- [Problem requirements]
From the first line through the one containing "Click the name", restate the listing word for word, and give no other lines.

- [Source data]
----------

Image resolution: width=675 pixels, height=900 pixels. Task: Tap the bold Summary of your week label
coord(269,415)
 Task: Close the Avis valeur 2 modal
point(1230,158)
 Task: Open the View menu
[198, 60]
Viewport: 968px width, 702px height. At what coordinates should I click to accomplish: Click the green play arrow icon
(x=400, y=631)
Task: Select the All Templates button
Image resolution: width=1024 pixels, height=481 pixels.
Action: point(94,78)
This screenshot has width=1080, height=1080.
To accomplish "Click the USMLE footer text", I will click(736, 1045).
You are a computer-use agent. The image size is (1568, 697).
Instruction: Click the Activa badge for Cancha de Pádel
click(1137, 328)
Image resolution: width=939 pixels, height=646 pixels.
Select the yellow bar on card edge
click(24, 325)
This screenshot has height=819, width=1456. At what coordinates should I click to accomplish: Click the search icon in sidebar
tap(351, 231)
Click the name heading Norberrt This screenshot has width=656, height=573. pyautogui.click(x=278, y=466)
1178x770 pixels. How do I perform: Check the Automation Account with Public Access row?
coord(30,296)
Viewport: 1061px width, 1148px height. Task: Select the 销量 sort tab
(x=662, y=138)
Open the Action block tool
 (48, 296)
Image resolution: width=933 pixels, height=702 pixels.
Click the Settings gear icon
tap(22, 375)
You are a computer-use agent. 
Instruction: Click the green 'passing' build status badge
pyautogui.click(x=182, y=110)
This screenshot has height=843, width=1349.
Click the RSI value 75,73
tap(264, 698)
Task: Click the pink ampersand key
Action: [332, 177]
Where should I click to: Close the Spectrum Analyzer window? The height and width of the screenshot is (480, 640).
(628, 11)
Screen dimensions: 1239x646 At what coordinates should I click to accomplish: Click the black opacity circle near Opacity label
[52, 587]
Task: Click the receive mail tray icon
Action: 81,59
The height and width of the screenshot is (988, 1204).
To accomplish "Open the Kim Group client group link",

----------

- [Your solution]
Image resolution: width=675 pixels, height=900 pixels. Task: Tap the bold Summary of your week label
coord(269,415)
 Task: Close the Avis valeur 2 modal
point(1230,158)
 Task: Open the View menu
[198, 60]
Viewport: 968px width, 702px height. At what coordinates should I click to accomplish: Click the green play arrow icon
(x=400, y=631)
Task: Select the All Templates button
Image resolution: width=1024 pixels, height=481 pixels.
Action: point(94,78)
This screenshot has width=1080, height=1080.
To accomplish "Click the USMLE footer text", I will click(736, 1045).
You are a computer-use agent. The image size is (1568, 697).
Instruction: Click the Activa badge for Cancha de Pádel
click(1137, 328)
Image resolution: width=939 pixels, height=646 pixels.
Select the yellow bar on card edge
click(24, 325)
This screenshot has height=819, width=1456. At what coordinates should I click to accomplish: Click the search icon in sidebar
tap(351, 231)
Click the name heading Norberrt This screenshot has width=656, height=573. pyautogui.click(x=278, y=466)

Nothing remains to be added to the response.